Work required:
Somewhere below are a line with "Image resolution: width=733, height=2576." and a later line with "Contribute (436, 2424)". Output exactly those lines and all lines between them.

Given entries:
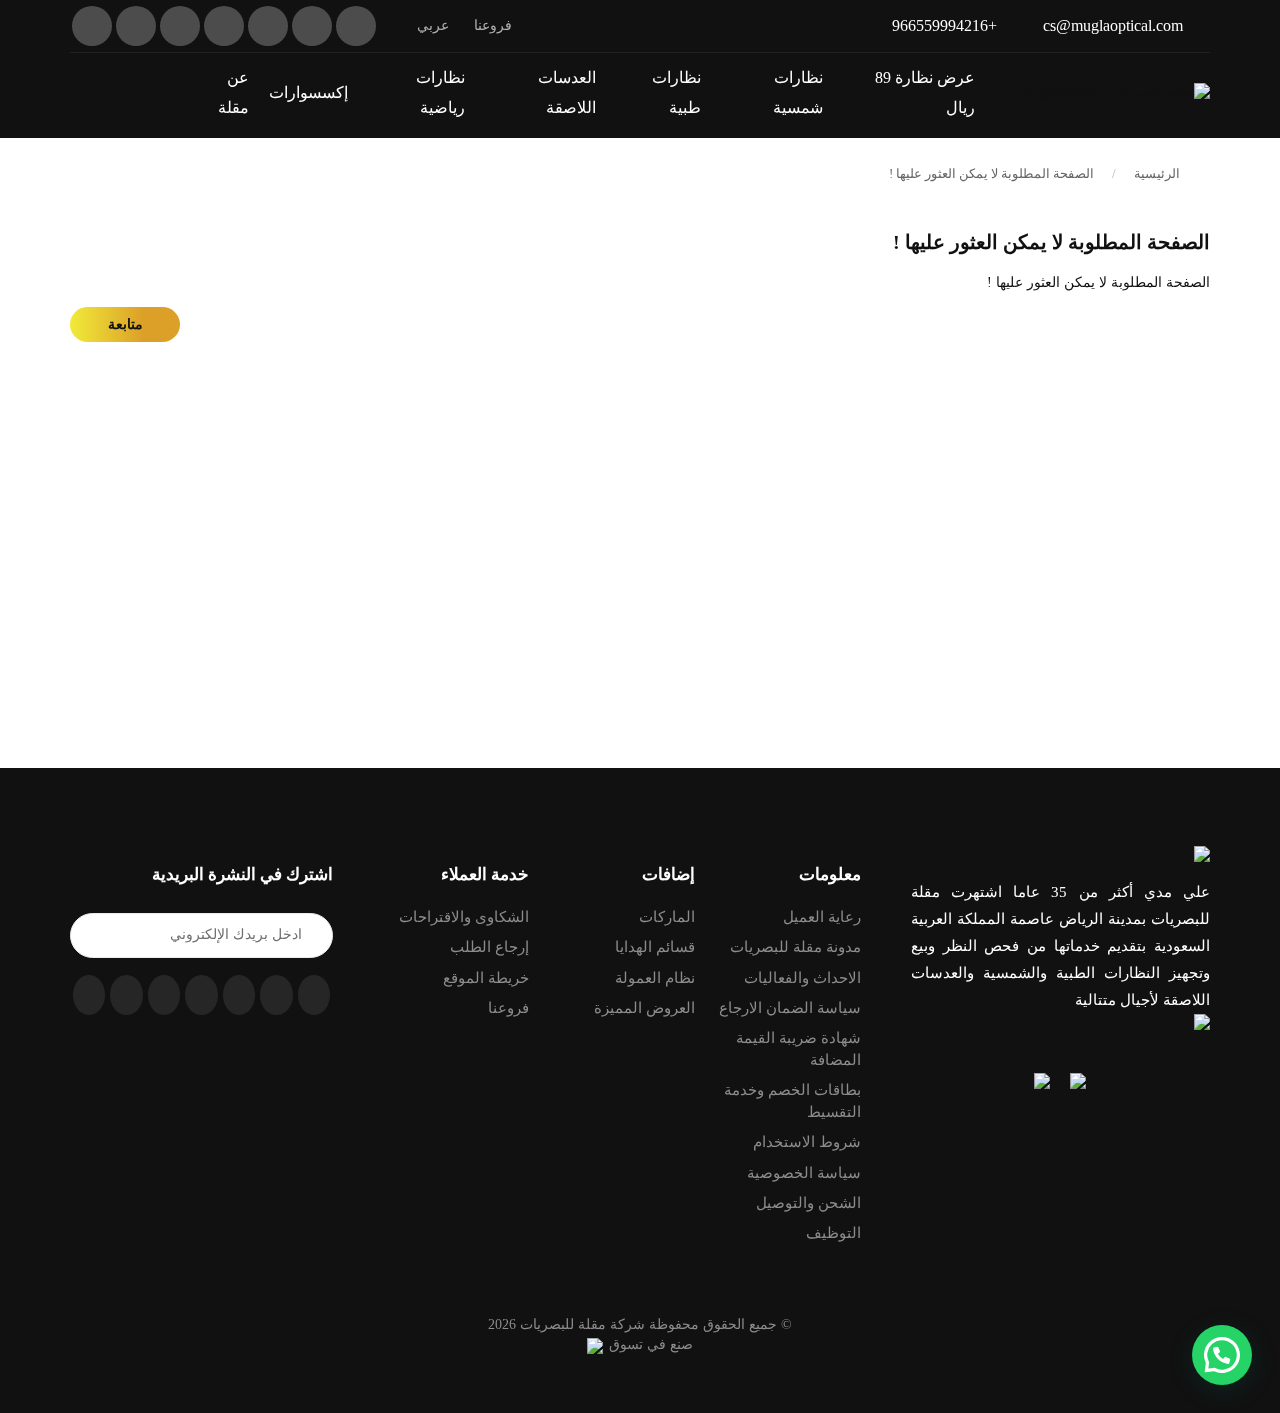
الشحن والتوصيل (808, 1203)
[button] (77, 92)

---

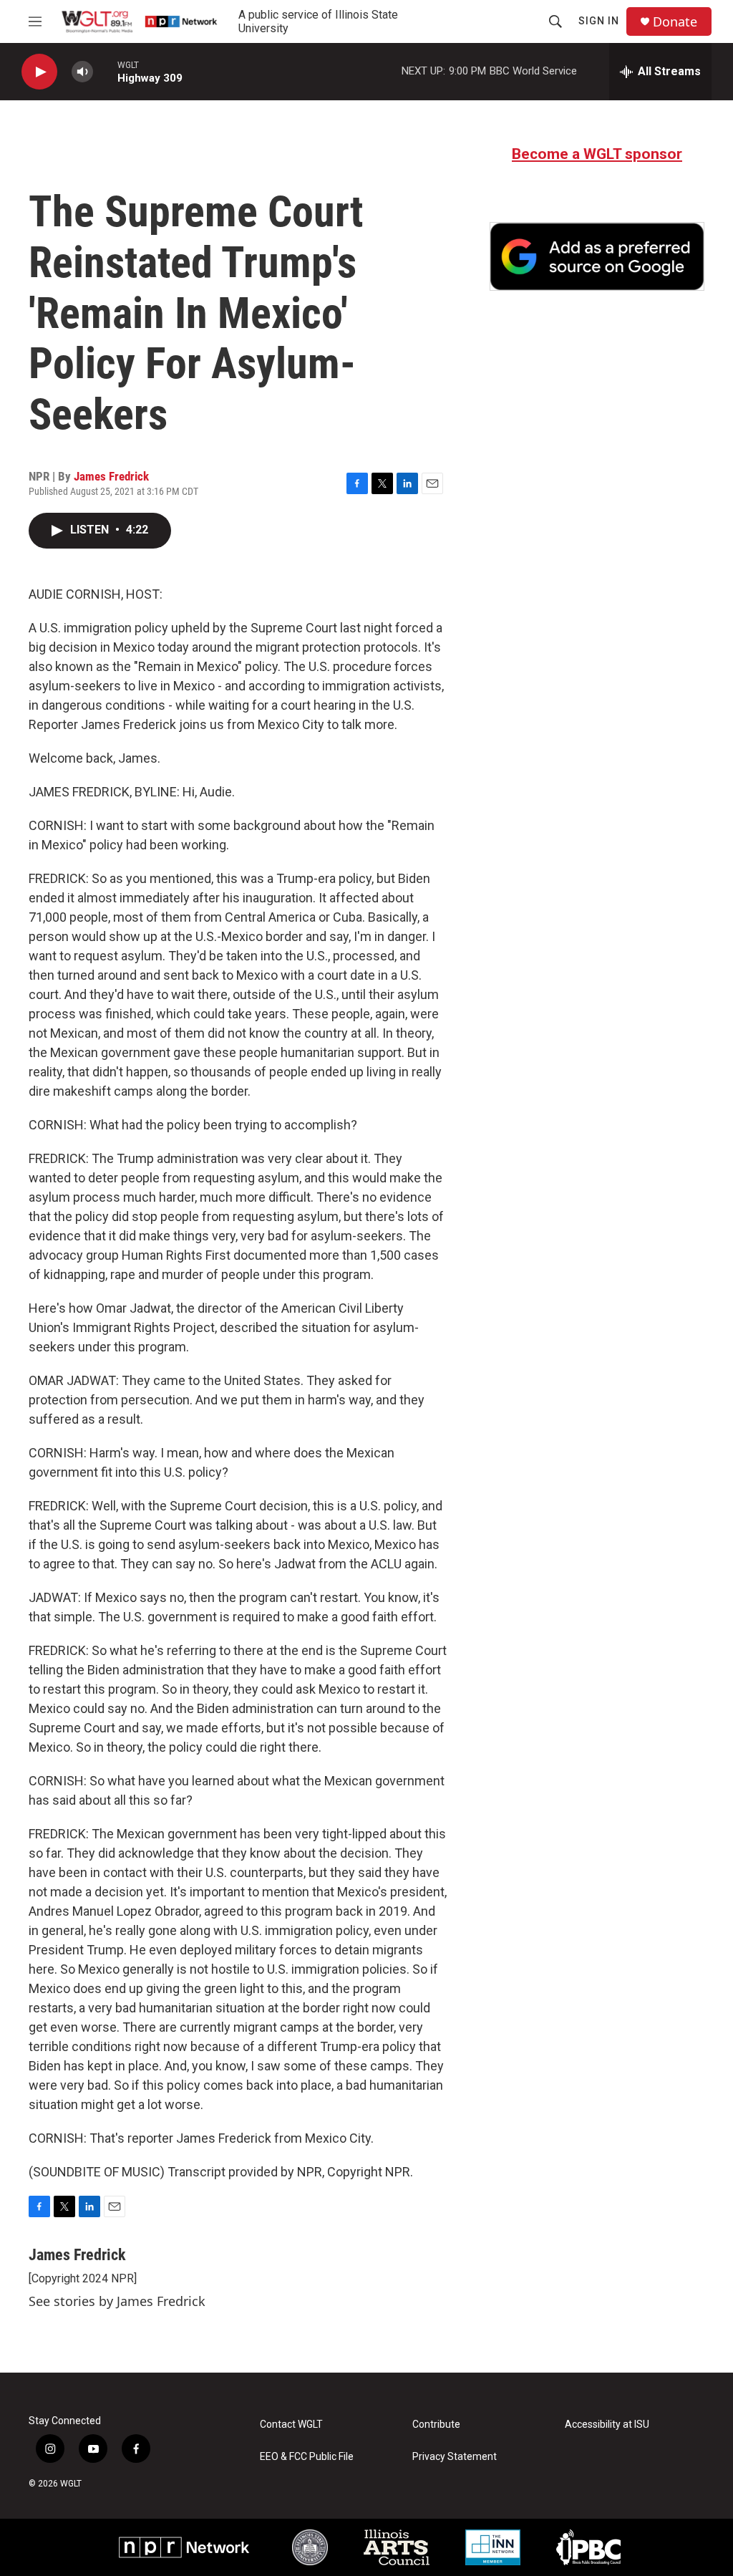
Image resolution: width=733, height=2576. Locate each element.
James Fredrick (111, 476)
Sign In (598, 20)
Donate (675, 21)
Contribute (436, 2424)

Response to this exercise:
Image resolution: width=733, height=2576. Locate each element.
James Fredrick (111, 476)
Sign In (598, 20)
Donate (675, 21)
Contribute (436, 2424)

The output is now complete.